Movie Review: Looper

This is one of the big ones of 2012. It comes with trippy time-travel themes, a great cast and it’s getting great reviews. It’s from Rian Johnson, the rising star director behind Brick and the Brothers Bloom. And it’s one of those “what if” sci-fi films that asks some pretty big questions.

 

But if time travel movies tend to fry your noodle, then I hope you’ve got your thinking caps on.

 

What if…in 2044…time travel does not yet exist? What if mobsters in the future are using it to send targets back to 2044 to be shot dead by assassins called Loopers? It’s the perfect murder. It literally erases people from existence.

 

Joe (Joseph Gordon-Levitt) is one such Looper who enjoys the spoils of his work.

 

 

 

 

 

As with all Loopers, they must killer their future self to close the loop and keep thing neat and tidy for the mob. But when Joe’s future self (Bruce Willis) is sent back for termination, he escapes and goes on the run.  Not good. Young Joe’s mob boss (Jeff Daniels) sets various gun-toting goons onto both of them.

 

Old Joe is searching for a boy who will grow up to be the nastiest of mobsters known as The Rainmaker. Young Joe finds the boy first, on a remote farm sheltered by his fiercely protective mother (Emily Blunt).

 

Does he saves the boy, save himself, or change the future?

 

These kinds of time-travel conundrums really tests your mettle. As Jeff Daniels’ calmly scary mob boss says, all this time travel stuff can “fry your brain like an egg”.

 

It may fry your noggin trying to figure out all those time loops! Yet I have some BIG problems with the narrative and the internal logic in Looper. Why would young Joe want to kill old Joe? He’d be killing HIMSELF! How do the old and young versions of the same Joe exist in the same time? Is that possible? Where’s Einstein when you need him!

 

But while Looper’s narrative is only just plausible, it’s great fun trying to figure it all out. And it’s more about the choices we make, the path that puts us on, and what if — given the choice — we could change our past?

 

Above all, Looper is a gritty, gripping and thoroughly entertaining mind-bender set in a near-future dystopia. If you like the dirty future dystopias in 12 Monkeys and Children of Men, or the time travel conundrums of The Time Machine, The Terminator or Source Code, then you’ll enjoy Looper too.
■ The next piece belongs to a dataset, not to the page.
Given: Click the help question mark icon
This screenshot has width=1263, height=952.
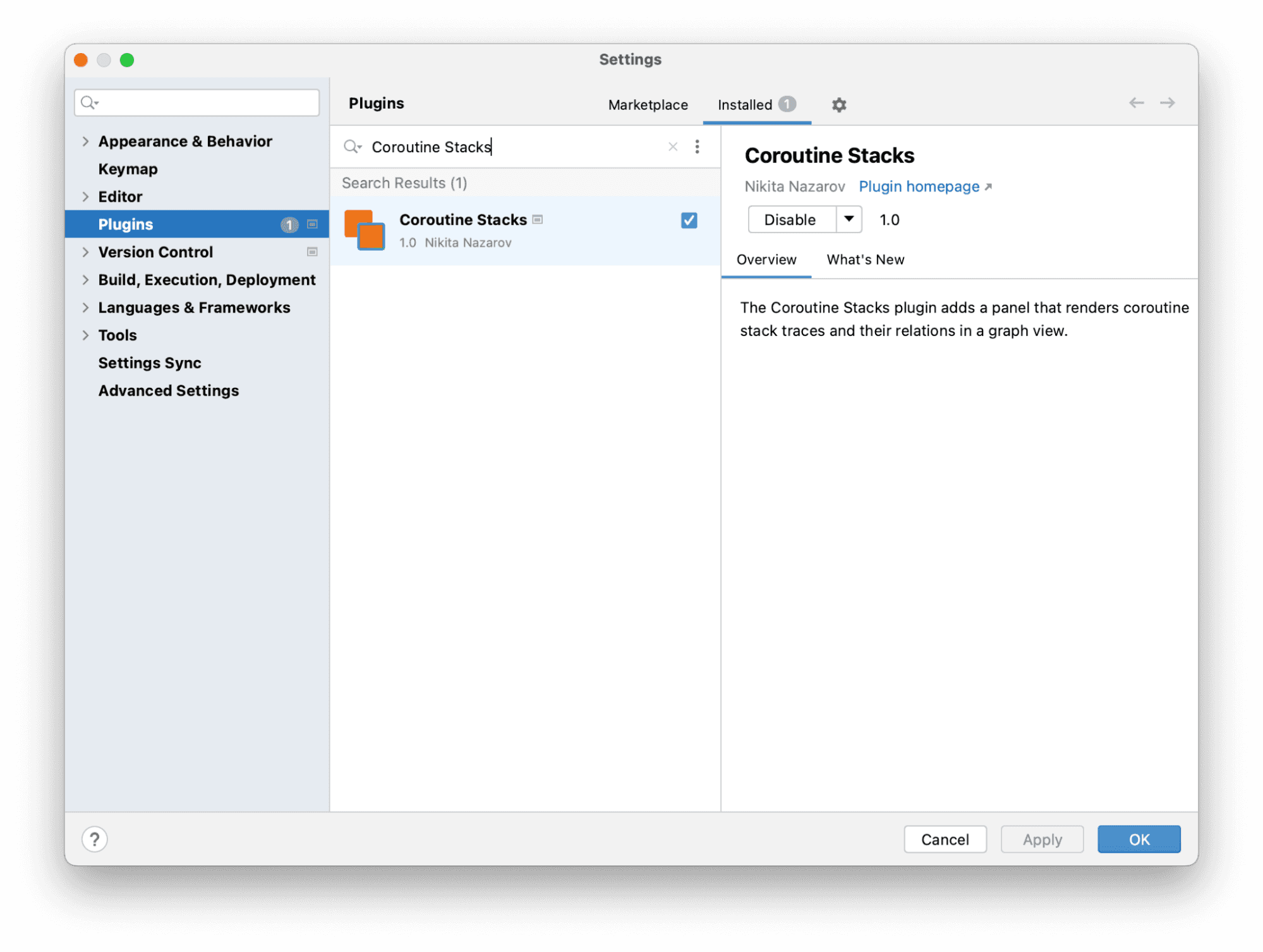Looking at the screenshot, I should coord(95,839).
Johnson gets the look of the future just right, with its mix old-world clothes, cars and farms and new-world drugs, hover-bikes and telekinesis. And he gets a great performance from Blunt, who is almost unrecogniseable with her blonde hair and Southern accent.

 

Time travel is a hard nut to crack on film — and while they haven’t quite cracked it here — Looper is a provocative and highly original look into one possible future. What if?